PROBLEM DETAILS: Show every line of the data below that contains the string "field". Copy each of those lines in full.

Data extracted from a collection:
▶

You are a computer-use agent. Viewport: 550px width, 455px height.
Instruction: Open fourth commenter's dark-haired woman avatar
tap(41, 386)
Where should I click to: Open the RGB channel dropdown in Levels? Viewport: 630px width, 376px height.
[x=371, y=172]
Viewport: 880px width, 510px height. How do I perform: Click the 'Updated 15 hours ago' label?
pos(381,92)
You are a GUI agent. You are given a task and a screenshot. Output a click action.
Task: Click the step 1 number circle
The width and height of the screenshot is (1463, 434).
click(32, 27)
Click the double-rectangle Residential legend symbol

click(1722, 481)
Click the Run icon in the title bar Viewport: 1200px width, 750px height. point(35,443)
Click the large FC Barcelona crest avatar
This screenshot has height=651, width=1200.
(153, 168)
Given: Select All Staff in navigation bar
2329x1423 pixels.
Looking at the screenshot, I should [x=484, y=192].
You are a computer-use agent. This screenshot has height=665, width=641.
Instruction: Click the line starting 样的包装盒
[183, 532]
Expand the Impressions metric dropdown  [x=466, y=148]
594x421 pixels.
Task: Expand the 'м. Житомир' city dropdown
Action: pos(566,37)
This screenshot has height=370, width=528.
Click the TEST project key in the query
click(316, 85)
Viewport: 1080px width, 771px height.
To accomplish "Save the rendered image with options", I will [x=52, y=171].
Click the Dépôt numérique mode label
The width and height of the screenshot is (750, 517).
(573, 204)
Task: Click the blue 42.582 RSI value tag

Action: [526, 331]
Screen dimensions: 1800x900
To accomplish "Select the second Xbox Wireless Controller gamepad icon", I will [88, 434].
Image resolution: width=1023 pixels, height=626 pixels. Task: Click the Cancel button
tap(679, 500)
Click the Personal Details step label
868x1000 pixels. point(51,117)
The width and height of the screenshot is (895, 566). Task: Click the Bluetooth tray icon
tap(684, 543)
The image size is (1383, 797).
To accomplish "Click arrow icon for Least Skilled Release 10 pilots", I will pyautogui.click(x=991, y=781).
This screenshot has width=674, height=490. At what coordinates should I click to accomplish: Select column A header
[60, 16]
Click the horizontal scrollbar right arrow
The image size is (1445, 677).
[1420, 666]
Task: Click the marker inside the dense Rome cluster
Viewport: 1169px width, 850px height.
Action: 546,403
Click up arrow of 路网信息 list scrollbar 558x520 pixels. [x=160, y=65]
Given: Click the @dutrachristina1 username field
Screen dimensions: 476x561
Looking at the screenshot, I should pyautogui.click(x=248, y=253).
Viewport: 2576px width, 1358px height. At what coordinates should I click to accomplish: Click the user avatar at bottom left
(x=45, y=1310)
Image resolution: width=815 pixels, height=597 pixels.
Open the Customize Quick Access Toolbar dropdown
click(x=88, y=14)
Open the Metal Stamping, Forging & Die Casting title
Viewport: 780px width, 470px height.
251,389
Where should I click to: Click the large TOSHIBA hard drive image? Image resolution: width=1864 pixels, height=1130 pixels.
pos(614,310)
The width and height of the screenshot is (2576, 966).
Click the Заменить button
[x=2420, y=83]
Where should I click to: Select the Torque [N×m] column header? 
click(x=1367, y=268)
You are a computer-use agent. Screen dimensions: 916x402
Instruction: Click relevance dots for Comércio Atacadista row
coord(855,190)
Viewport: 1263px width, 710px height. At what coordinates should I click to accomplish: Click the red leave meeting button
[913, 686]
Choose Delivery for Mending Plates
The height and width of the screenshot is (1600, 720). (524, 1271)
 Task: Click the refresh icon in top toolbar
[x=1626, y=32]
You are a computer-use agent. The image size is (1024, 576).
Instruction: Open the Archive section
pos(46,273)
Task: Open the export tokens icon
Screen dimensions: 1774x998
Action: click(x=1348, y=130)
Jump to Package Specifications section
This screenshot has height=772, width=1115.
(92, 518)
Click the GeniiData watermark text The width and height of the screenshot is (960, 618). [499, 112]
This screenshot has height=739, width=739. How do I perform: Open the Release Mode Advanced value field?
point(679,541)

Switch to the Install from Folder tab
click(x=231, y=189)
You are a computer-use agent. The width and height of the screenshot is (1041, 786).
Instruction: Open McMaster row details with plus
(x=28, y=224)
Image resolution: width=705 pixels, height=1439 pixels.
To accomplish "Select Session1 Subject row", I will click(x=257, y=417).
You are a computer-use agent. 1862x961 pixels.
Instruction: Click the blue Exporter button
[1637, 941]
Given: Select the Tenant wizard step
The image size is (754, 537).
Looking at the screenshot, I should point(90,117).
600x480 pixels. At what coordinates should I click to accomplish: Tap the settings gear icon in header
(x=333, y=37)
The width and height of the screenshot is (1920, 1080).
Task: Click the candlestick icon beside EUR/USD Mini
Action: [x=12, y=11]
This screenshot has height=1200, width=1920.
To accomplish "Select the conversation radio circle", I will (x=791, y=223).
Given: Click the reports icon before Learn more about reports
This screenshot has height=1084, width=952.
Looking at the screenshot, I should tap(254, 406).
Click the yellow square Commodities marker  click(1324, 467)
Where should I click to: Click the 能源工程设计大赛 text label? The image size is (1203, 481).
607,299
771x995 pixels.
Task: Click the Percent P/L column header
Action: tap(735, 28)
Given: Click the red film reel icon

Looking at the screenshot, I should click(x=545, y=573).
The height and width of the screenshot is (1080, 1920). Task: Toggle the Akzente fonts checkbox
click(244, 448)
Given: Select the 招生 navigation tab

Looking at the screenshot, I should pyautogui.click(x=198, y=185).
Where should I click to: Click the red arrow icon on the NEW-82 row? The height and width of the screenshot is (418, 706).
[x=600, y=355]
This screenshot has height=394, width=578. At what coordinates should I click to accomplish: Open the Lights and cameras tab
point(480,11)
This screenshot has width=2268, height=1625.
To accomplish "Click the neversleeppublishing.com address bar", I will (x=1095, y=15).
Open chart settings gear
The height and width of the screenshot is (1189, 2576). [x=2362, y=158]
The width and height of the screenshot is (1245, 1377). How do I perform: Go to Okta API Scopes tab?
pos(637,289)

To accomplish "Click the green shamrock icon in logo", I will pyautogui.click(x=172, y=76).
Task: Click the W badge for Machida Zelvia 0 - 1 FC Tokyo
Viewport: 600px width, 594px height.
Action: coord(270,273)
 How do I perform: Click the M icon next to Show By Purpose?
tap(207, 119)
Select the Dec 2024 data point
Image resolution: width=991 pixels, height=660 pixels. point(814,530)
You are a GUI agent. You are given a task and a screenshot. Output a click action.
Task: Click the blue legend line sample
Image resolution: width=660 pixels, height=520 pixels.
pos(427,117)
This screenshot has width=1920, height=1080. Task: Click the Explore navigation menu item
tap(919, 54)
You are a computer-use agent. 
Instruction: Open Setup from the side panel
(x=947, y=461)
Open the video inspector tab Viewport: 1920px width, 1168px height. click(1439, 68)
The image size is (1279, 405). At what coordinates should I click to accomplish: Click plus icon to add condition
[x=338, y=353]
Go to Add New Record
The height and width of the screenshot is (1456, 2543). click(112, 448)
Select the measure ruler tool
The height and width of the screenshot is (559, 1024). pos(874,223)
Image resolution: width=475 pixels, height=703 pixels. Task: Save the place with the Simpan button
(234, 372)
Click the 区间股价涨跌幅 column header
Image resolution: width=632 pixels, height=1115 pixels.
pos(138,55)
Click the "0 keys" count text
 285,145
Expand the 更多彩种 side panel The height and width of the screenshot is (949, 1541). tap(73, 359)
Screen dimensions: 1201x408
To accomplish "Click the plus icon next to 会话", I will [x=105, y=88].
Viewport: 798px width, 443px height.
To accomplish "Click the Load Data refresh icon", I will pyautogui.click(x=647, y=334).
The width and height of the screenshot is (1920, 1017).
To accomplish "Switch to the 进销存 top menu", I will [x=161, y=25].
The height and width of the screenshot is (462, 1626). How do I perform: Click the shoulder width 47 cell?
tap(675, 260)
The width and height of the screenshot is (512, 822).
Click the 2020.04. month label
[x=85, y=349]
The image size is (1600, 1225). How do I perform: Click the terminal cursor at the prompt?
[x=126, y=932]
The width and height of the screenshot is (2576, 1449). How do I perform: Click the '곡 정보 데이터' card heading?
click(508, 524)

◀

SOLVED EXERCISE:
Given: Click the @dutrachristina1 username field
This screenshot has height=739, width=739. How do I perform: Open the Release Mode Advanced value field?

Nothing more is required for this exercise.